Le bilan des incendies de forêt a grimpé à 112 morts au Chili, ont annoncé dimanche les autorités, précisant que les pompiers luttaient encore contre une quarantaine de foyers actifs. « Nous devons dire, avec l’information reçue du service médico-légal qu’il y a 112 personnes tuées, 32 corps identifiés », a déclaré Manuel Monsalve, porte-parole du ministère de l’Intérieur, lors d’une conférence de presse.

En un seul endroit, Villa Independencia, 19 personnes ont péri. Dans ce secteur et dans d’autres, des familles vivaient entassées dans des constructions légères, parfois sur des terrains prévus pour servir de coupe-feu, selon les autorités et les experts. Les matériaux légers employés pour ces constructions, comme le bois ou le fibrociment, sont hélas un excellent combustible.

Les flammes se sont engouffrées dans les rues étroites des collines, faisant exploser des rangées entières de voitures garées devant les maisons, ont raconté les survivants. Il s’agit maintenant de déterminer si, malgré des ordres d’évacuation envoyés à temps sur les téléphones portables, certaines personnes ont refusé de partir.

« Les alarmes ont été déclenchées, mais l’évacuation n’a apparemment pas fonctionné (...). L’accent est mis sur la lutte, mais pas sur la prévention (...) et je pense que c’est une lacune », estime Horacio Gilabert, du Centre sur le changement global de l’Université catholique du Chili. Le Chili, en plein été austral, connaît depuis la semaine dernière une vague de chaleur, avec des températures atteignant 40°C.

Vendredi, plusieurs incendies se sont déclarés simultanément dans les montagnes qui surplombent la station balnéaire de Viña del Mar et d’autres endroits de la région de Valparaiso, à environ 120 km au nord de la capitale Santiago. Selon le professeur Miguel Castillo, de la Faculté des sciences forestières de l’Université du Chili, le vent et les températures élevées forment une combinaison « néfaste ».

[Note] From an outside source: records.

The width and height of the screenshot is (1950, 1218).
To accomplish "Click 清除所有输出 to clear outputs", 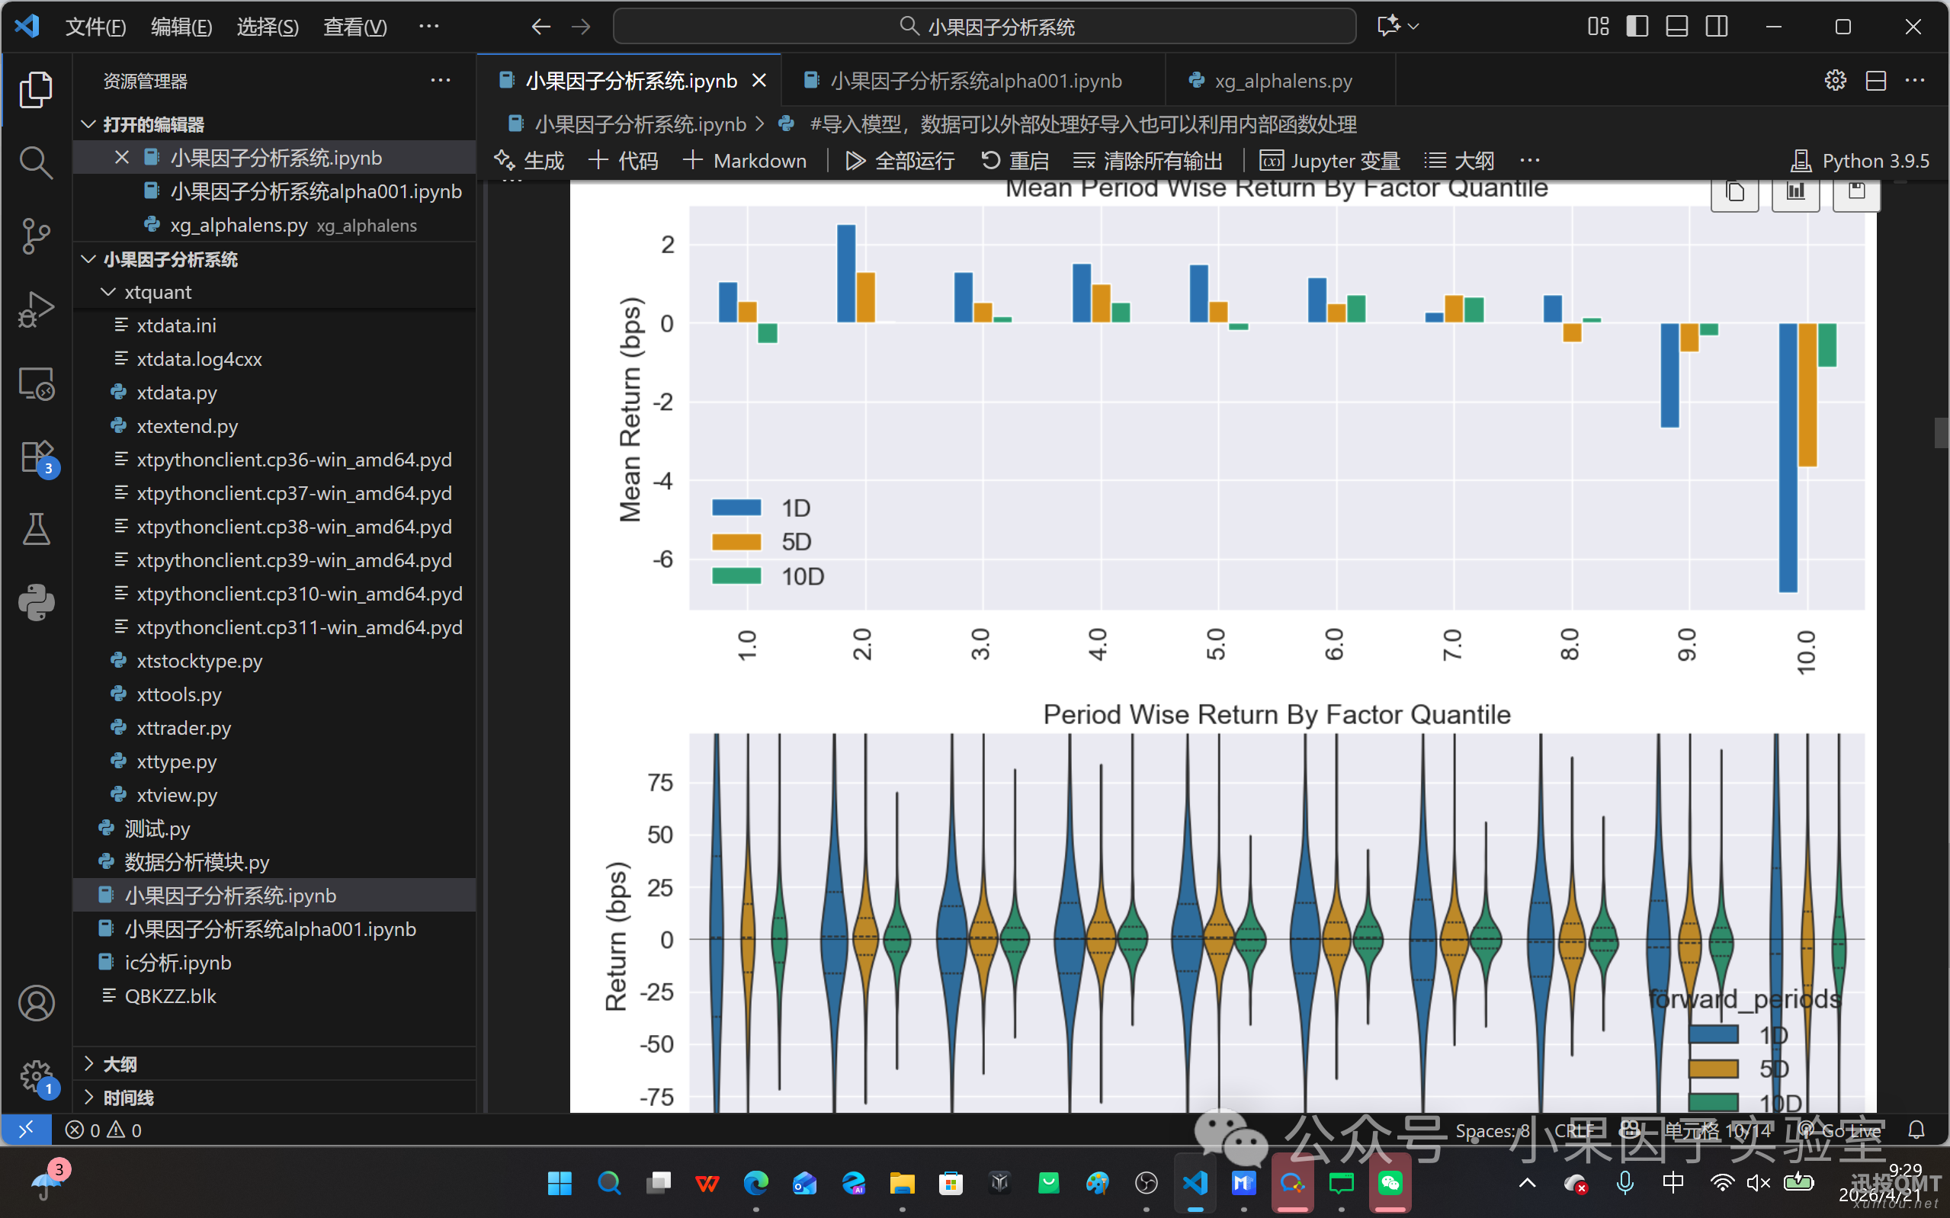I will [x=1149, y=161].
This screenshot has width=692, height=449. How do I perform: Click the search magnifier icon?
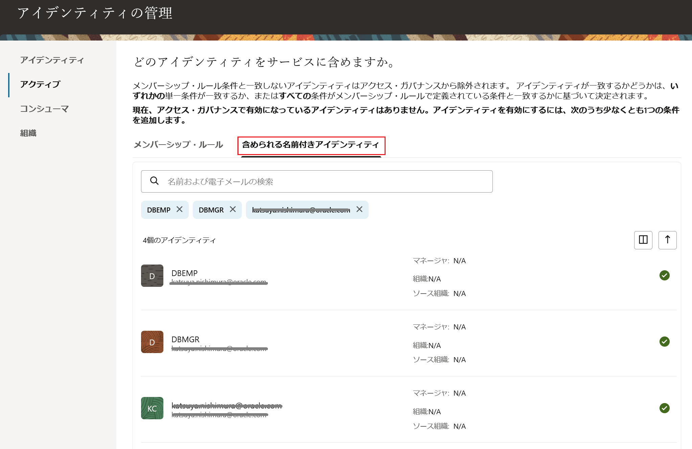(154, 181)
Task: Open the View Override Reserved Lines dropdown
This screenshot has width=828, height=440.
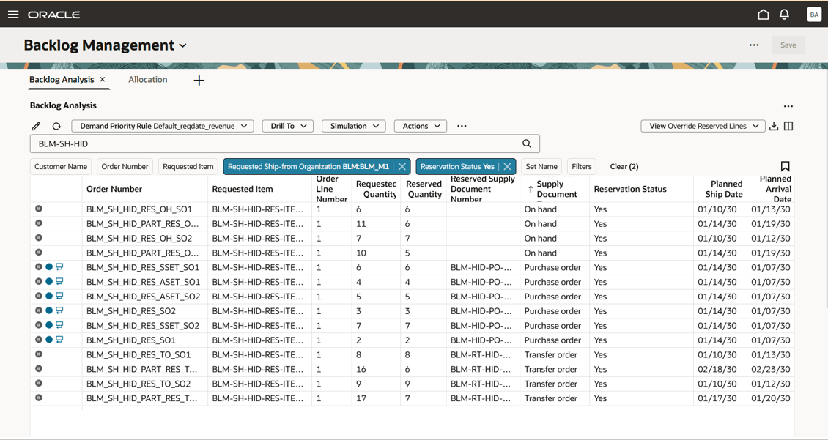Action: pos(702,125)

En brûlant, la végétation ou les déchets génèrent de l’air léger et chaud, « ce qui soulève des particules enflammées ou des étincelles qui se déplacent sur des centaines de mètres, provoquant des foyers d’incendie satellites », explique-t-il. Les flammes s’accélèrent « sur les pentes et à la faveur du vent », ce qui les rend de plus en plus dangereuses.